Records to use:
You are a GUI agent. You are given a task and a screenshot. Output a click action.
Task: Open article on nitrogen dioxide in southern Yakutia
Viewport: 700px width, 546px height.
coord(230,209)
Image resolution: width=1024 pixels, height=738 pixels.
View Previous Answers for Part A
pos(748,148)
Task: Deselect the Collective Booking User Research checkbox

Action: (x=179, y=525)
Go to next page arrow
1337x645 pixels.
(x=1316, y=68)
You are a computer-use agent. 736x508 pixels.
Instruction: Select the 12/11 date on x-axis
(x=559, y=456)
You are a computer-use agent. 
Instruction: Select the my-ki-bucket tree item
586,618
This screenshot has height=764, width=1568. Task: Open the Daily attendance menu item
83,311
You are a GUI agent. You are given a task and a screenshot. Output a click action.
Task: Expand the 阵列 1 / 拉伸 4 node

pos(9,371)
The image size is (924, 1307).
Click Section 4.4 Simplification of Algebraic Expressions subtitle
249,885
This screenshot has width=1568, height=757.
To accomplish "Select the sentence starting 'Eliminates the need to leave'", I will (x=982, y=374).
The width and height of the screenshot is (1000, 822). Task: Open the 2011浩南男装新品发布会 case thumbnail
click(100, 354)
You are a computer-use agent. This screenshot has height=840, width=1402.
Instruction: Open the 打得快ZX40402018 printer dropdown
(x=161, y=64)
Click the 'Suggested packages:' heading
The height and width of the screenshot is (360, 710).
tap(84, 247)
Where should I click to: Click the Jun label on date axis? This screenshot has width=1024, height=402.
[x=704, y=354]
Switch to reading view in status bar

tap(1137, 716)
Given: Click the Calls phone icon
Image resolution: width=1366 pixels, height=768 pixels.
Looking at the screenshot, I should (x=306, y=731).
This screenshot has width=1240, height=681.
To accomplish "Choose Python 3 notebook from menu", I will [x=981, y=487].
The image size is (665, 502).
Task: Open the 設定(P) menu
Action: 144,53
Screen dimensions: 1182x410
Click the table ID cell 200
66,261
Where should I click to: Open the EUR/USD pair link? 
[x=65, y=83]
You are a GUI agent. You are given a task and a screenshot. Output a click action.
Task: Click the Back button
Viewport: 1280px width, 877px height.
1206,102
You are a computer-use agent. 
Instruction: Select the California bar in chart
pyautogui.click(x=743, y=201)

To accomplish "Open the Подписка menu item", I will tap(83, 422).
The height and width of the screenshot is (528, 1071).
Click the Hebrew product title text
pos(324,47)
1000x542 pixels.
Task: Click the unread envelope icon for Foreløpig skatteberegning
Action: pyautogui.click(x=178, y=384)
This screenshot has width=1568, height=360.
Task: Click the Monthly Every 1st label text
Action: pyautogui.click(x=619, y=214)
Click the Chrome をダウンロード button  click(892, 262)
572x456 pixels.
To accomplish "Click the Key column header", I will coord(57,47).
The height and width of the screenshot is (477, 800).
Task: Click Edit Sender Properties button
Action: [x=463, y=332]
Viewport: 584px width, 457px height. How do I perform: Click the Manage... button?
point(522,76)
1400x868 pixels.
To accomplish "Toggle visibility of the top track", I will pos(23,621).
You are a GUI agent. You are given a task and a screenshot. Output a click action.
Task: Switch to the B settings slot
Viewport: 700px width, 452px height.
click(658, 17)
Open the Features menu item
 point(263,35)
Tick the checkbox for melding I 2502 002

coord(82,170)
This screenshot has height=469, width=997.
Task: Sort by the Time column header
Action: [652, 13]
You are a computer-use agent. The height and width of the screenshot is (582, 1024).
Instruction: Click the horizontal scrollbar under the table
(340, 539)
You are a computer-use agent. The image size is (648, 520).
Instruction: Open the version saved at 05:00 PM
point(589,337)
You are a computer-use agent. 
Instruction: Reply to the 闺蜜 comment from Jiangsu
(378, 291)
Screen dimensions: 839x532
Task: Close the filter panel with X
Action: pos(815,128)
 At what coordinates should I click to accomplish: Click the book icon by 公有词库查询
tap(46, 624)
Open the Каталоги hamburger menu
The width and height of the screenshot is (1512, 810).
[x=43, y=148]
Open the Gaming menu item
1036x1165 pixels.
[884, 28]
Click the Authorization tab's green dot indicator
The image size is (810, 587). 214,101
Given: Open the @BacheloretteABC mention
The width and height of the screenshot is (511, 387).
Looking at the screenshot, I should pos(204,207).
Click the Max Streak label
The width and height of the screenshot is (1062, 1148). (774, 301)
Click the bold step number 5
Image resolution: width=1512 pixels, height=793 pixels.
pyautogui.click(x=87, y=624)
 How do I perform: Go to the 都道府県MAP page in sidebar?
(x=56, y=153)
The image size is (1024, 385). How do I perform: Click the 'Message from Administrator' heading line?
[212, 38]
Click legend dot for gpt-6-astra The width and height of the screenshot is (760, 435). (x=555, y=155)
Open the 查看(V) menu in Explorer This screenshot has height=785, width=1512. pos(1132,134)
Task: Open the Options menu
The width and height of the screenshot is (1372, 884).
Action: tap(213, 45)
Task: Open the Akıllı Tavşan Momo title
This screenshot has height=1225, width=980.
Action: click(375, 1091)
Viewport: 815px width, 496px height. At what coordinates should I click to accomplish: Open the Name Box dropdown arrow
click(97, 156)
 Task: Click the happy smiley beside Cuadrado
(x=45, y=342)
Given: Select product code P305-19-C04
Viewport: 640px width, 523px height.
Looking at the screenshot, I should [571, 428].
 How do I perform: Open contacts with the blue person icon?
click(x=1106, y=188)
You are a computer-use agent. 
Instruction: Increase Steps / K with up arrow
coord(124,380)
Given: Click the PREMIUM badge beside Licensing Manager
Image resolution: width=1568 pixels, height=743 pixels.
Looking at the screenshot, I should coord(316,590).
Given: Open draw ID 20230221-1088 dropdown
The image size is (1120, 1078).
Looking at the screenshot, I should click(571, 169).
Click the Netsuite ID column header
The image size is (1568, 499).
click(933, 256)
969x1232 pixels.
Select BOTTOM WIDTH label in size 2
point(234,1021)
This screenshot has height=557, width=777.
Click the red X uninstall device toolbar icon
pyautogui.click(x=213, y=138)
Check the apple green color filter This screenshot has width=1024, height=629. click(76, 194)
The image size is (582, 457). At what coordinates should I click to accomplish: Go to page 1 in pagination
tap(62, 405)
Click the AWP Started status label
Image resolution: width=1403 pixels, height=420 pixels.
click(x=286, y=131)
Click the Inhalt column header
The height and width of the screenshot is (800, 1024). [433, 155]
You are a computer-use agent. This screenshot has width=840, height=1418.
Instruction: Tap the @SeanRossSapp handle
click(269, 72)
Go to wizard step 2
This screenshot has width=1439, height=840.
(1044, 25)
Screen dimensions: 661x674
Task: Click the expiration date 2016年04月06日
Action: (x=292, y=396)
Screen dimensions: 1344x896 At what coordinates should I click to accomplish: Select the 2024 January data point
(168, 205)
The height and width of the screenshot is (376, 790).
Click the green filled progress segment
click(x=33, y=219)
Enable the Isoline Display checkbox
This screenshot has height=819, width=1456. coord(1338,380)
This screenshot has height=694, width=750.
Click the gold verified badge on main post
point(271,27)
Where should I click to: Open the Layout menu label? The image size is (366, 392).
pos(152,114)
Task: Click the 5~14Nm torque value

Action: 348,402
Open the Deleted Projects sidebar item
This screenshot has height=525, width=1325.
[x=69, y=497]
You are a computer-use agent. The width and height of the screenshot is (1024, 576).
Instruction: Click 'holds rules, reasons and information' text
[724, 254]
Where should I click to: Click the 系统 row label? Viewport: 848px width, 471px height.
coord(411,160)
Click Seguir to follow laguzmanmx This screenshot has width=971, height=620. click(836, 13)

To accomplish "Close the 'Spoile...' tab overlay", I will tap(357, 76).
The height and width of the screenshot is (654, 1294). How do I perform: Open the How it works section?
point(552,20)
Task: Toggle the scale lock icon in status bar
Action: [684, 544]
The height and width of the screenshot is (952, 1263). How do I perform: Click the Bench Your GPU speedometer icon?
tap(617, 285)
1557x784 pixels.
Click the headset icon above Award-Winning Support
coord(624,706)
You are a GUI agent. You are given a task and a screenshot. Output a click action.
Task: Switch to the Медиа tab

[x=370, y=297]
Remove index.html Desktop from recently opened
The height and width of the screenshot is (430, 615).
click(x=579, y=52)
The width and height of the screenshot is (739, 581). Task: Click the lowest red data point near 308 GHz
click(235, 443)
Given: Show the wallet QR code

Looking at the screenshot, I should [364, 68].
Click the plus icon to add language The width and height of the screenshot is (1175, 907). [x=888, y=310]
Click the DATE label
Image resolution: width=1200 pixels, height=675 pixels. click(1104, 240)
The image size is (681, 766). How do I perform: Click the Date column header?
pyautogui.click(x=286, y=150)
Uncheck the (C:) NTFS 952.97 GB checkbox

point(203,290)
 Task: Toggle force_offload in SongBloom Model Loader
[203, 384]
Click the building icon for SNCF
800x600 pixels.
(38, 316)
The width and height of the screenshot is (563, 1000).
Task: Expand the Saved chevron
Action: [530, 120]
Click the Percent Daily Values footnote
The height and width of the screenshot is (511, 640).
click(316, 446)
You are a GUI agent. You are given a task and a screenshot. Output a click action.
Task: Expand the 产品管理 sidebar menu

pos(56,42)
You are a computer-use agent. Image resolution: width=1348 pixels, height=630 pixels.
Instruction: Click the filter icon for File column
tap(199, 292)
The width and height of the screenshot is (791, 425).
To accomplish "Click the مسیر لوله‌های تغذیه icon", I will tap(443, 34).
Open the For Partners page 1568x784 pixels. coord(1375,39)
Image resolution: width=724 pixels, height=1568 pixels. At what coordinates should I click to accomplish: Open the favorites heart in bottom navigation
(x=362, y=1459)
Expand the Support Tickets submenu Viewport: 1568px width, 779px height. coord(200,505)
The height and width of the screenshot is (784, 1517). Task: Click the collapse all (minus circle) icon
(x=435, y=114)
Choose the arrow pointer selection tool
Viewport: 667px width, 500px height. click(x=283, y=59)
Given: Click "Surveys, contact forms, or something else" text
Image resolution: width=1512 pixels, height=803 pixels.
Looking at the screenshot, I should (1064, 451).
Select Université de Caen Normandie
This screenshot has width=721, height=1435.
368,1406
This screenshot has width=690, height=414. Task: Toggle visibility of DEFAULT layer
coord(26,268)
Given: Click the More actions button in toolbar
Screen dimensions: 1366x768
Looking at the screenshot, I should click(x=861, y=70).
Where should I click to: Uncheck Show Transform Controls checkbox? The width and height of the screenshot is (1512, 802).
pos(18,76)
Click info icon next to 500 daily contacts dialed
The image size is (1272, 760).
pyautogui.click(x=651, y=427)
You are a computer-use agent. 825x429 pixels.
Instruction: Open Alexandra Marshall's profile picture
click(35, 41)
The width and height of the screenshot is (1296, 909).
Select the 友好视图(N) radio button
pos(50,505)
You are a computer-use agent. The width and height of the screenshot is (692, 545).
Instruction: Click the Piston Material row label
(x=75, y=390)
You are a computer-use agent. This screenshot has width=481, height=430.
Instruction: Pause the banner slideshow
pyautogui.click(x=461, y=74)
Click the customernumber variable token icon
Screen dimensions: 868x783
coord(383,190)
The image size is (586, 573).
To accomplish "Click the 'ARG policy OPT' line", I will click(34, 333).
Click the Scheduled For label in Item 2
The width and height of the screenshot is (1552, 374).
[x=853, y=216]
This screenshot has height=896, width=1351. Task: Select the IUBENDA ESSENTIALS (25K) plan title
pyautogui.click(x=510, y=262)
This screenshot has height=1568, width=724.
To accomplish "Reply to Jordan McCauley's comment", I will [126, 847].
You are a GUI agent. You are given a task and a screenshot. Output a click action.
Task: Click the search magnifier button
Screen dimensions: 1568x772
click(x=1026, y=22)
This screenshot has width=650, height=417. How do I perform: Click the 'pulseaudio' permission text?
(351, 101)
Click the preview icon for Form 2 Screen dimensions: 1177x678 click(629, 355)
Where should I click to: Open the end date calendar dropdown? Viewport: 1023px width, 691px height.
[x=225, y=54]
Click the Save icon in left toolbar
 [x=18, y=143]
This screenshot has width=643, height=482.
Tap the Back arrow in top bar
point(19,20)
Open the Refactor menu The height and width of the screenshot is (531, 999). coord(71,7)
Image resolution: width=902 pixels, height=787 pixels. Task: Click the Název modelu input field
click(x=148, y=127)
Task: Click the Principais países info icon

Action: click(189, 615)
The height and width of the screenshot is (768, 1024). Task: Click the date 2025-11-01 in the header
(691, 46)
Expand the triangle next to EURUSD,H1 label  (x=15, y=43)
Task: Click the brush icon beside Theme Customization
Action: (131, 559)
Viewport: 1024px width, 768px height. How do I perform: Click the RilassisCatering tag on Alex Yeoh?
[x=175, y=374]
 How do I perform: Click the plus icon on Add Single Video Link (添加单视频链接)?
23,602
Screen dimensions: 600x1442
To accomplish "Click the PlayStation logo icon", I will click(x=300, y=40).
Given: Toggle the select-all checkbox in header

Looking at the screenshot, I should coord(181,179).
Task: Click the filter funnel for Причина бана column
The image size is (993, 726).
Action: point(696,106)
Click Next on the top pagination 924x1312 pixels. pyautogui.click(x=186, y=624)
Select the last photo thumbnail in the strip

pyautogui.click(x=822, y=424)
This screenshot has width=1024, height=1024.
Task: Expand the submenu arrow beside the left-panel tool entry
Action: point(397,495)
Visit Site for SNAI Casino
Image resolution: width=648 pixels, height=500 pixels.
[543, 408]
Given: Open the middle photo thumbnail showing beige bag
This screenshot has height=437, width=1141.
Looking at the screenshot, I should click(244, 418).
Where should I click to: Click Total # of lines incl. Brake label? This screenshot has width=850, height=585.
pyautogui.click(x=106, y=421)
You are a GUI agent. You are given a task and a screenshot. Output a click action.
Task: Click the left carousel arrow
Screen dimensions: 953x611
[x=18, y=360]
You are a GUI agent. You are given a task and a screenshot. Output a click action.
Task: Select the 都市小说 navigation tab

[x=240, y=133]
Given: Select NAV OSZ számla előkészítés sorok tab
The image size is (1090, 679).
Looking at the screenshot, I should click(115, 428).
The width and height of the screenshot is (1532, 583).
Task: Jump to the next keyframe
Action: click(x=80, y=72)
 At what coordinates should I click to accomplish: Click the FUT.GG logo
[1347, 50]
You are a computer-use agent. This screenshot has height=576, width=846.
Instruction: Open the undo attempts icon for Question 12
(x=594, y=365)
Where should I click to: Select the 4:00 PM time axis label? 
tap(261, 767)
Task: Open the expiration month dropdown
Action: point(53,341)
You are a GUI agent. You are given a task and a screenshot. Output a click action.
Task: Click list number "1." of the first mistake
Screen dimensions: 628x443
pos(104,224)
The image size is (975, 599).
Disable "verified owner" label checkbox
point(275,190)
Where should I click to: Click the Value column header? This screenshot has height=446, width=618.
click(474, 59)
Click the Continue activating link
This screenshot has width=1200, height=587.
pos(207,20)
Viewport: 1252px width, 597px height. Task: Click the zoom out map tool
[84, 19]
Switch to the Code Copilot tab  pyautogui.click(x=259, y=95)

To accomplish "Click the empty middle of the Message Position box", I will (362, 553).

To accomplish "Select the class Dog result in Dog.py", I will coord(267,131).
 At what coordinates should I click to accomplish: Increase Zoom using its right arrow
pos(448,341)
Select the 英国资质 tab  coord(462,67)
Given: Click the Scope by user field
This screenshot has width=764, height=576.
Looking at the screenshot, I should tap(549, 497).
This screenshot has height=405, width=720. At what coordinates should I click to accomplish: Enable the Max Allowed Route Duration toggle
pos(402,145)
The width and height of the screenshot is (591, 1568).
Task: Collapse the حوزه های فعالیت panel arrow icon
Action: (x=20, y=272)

Required work:
Find the word "middle" in the entries. Copy each line that holds it.

Exercise response:
Given: Open the middle photo thumbnail showing beige bag
To accomplish "Click the empty middle of the Message Position box", I will (362, 553).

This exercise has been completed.